If we wish to succeed in our goal of turning the practice of deep learning into a mature engineering discipline, then it is of interest for us to begin by locating any precise true statement about the effect of the hyperparameters on practical neural network trainings.

In this post we contribute one such statement regarding the effect of the learning rate.

Experiment

By the way, I'm sure this figure can get 10K likes on X.com just because it is visually captivating. But that would likely generate less intelligent discussion than just a single curious person reading this post.

Figure 1. Learning rate has a locally linear effect on average neural network behavior across repeated runs of training.


This figure shows a certain empirical law of neural net behavior, as a function of the learning rate, which emerges when we take the average over repeated runs of training.

The experimental recipe which generated the figure is as follows.

  1. Train N networks on CIFAR-10 with learning rate 0.4, another N with lr=0.5, and another N with lr=0.6. All other hyperparameters besides the learning rate are kept fixed.
  2. This gives us 3 sets of N trained networks. Evaluate them all on the CIFAR-10 test-set, yielding three tensors of logit outputs, each of shape (N, 10000, 10) (because the test-set contains 10,000 examples).
  3. Take the average over the models dimension.

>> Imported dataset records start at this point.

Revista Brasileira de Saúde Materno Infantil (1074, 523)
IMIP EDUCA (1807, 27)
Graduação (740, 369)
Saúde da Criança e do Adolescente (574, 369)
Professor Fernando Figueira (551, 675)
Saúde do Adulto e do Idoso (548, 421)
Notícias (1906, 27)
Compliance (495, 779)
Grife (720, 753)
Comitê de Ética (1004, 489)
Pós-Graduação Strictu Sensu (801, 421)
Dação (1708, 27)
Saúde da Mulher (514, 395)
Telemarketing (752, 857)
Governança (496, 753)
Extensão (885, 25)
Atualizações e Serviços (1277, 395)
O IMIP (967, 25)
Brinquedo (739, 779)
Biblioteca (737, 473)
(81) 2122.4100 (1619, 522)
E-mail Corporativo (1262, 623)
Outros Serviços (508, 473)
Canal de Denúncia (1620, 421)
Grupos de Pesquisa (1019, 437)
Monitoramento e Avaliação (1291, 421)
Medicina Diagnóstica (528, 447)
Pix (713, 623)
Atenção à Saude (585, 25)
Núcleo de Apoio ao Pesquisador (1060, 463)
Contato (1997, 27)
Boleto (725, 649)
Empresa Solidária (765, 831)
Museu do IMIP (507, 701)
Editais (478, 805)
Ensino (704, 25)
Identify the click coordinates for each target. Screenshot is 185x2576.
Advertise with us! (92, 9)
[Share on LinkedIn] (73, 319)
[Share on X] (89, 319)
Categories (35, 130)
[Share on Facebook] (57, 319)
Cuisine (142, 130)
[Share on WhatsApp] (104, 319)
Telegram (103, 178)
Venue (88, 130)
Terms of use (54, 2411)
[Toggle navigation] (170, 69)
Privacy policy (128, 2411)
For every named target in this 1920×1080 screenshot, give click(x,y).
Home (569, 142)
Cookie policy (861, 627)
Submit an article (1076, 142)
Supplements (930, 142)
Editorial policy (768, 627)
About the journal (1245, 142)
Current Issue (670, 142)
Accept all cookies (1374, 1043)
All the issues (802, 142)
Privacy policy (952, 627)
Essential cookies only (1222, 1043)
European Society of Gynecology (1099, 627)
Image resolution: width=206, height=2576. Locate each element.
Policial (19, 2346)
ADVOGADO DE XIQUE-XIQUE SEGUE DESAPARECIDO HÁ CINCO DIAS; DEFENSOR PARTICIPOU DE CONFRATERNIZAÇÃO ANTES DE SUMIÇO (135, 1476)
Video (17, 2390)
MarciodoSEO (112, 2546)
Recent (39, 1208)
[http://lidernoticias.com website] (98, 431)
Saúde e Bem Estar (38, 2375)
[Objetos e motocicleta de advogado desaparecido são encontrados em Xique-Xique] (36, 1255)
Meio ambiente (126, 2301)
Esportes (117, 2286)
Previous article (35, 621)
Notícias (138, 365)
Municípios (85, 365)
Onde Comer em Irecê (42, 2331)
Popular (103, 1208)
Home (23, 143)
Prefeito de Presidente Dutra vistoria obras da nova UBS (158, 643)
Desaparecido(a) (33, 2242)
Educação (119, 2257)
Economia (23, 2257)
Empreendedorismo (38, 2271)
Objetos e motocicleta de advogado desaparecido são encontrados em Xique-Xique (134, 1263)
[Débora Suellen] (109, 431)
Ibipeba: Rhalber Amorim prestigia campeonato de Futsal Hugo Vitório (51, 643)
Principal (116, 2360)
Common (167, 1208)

This gives us three tensors of shape (10000, 10), which are the approximate mean logits for the three learning rates.
  4. Call these three tensors out4, out5, and out6. Then the X axis in the plot is (out5 - out4).flatten(), and the Y axis is (out6 - out4).flatten().

The following code may help provide further explanation.

# The last frame of the animation can be reproduced by the following.
def show_figure(outs_lr4, outs_lr5, outs_lr6):
    """
    Arguments:
    outs_lr4: the logits given by training with learning rate 0.4.
    outs_lr5: the same with lr=0.5.
    outs_lr6: the same with lr=0.6.
    
    We assume each of the three arguments is generated by executing
    40,000 repeated runs of training using the given learning rate,
    and then collecting all those trained networks' outputs on the
    CIFAR-10 test-set. Thus each argument is a tensor of shape
    (40000, 10000, 10).
    """
    assert outs_lr4.shape == (40000, 10000, 10)
    assert outs_lr5.shape == (40000, 10000, 10)
    assert outs_lr6.shape == (40000, 10000, 10)
    
    out4 = outs_lr4.mean(0)
    out5 = outs_lr5.mean(0)
    out6 = outs_lr6.mean(0)
    xx = (out5 - out4).flatten()
    yy = (out6 - out4).flatten()
    
    plt.scatter(xx.tolist(), yy.tolist(), s=1)
    plt.show()

To generate the animation I’m just increasing N = len(outs_lr4) (without the assert statements).

What we see in Figure 1 is that for large N, it becomes empirically true that (out6 - out4) $\approx 2\,\cdot\,\,$(out5 - out4)! The correlation between the two quantities reaches $R^2 = 0.9991$ for $N = 40000$.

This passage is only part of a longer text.